_DESCRIPTION OF THE TASK_
In the page on the album I Robot, who sings lead on "Breakdown"?

_ARTICLE_
╔══

The ‘v’ after the song listing indicates who does lead vocals, if known. Vocalists include Allan Clarke, Steve Harley, Jack Harris, Peter Straker, Jaki Whitren, Dave Townsend, and Lenny Zakatek.

Total Running Time: 41:02

Sales (in millions):

sales in U.S. only 1.0
sales in U.K. only - estimated --
sales in all of Europe as determined by IFPI – click here to go to their site. --
sales worldwide - estimated 1.0


peak on U.S. Billboard album chart 9
peak on U.K. album chart 30

Singles/Hit Songs:

  • I Wouldn’t Want to Be Like You (8/20/77) - #36 US
  • Don’t Let It Show (12/17/77) - #92 US


One of my personal top 100 albums of all time. Click to learn more.

I, Robot
Alan Parsons Project
I Robot has been a staple in the playlists of stereo shops around the globe since its release in 1977. You could always count on an Alan Parsons album when you wanted to test a stereo system. Parsons is a true master of the studio, and to many, this album was (and still is) his finest hour.” SM

“The second of former Beatles/Pink Floyd engineer Parsons' long string of prog-rock concept albums was also his commercial breakthrough.” SS "With its title originating from an Isaac Asimov novel, I Robot’s main concept is one that deals heavily in the field of science fiction.” MD The theme of the album is, "according to the liner notes, a meditation on ‘the rise of the machine and the decline of man.’” SS Parsons uses this as his platform for voicing his "concern with the onslaught of machinery and its inevitable takeover of man, both in a physical sense and a spiritual one.” MD He envisioned a "world where man attempts to create in his own image, and thusly falls from his pinnacle…quite often, visions this big fail because they're too big. Thankfully, Parsons managed to avoid this trap, and turned in what is certainly one of the highlights of his long career.” DE

I Robot is a study in contrasts.” DE It showcases a “wise blend of keyboard-dominated instrumentals” MD that are “alternately stately and serious (with liberal use of Andrew Powell's orchestral arranging skills) or electronic and impersonal.” DE These more robotic instrumentals are then “partnered with the warmth of the vocals during the lyrical songs” MD that are “for the most part, lush and melodic.” DE “This develops a powerful dynamic of the organic versus the mechanical that contributes to the vaguely unsettling nature of the CD.” DE

“The pulsing instrumental electronics” SM of “the mechanical-sounding title track is the opening song, setting the tone for the album's futuristic motif.” MD

“Man's regret for his mechanical creations sweeps through I Wouldn't Want to Be Like You.” MD “The guitar-driven, almost funky” DE song was "an unlikely but catchy hit” SS featuring “a passionate Lenny Zakatek singing lead.” MD

“The human being’s rebellious nature is the theme behind Breakdown, sung by ex-Hollies member Allan Clarke.” MD It is a “driving, intense” DE song with a “triumphant choral ending” DE that solidified a place alongside “I Wouldn’t Want to Be Like You” as an album rock staple.

╚══

_Text and element pointing items_
╔══

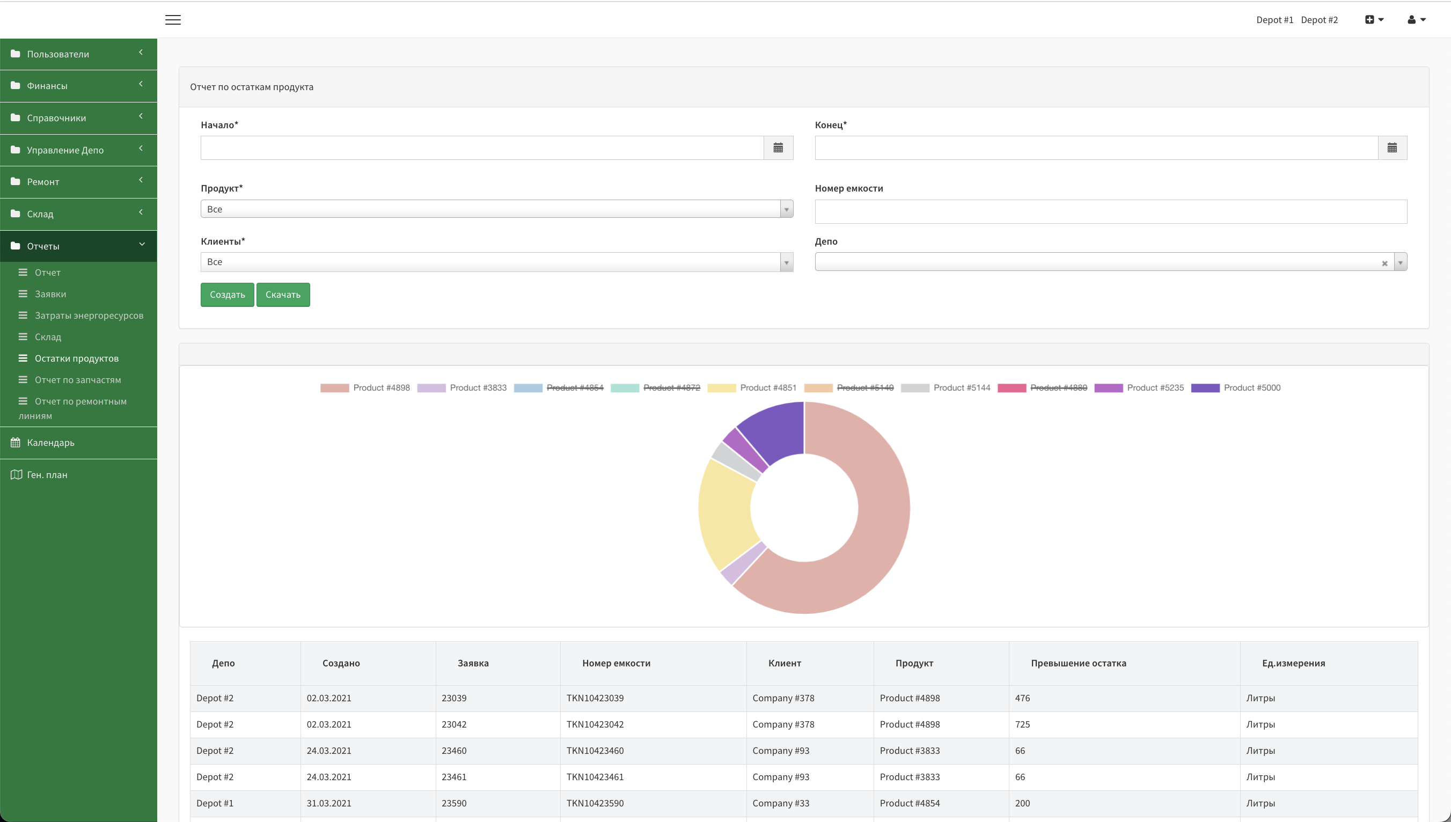Toggle Product #4854 legend visibility
The height and width of the screenshot is (822, 1451).
point(559,388)
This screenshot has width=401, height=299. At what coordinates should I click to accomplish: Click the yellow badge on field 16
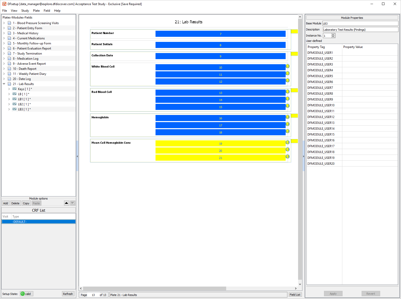coord(287,117)

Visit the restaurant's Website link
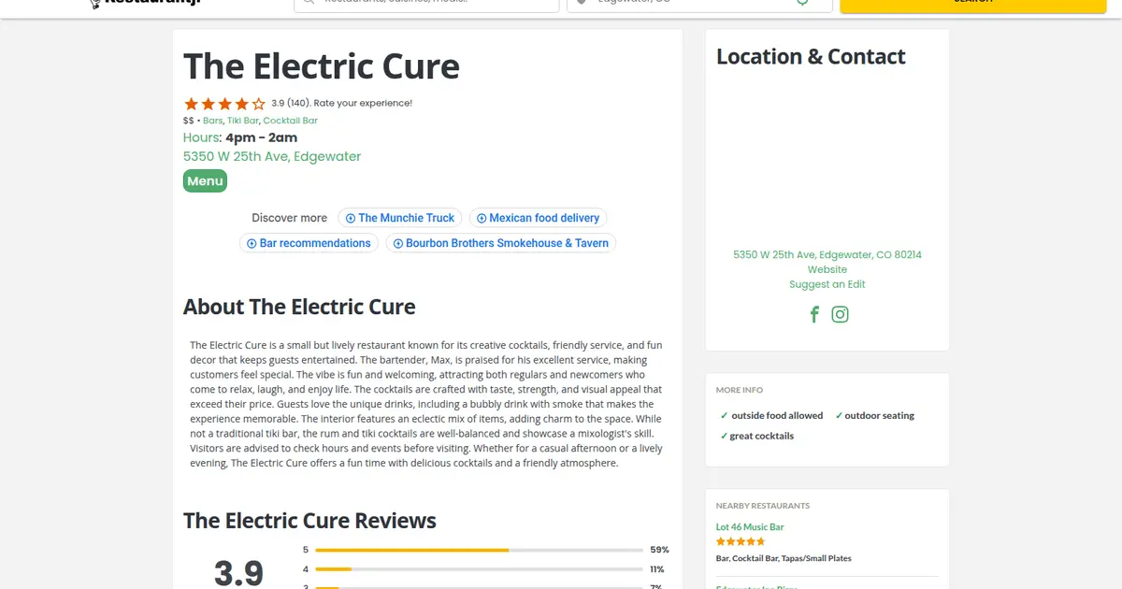827,269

╚══

_FINAL RESULT_
Allan Clarke, formerly of the Hollies, sings lead on "Breakdown."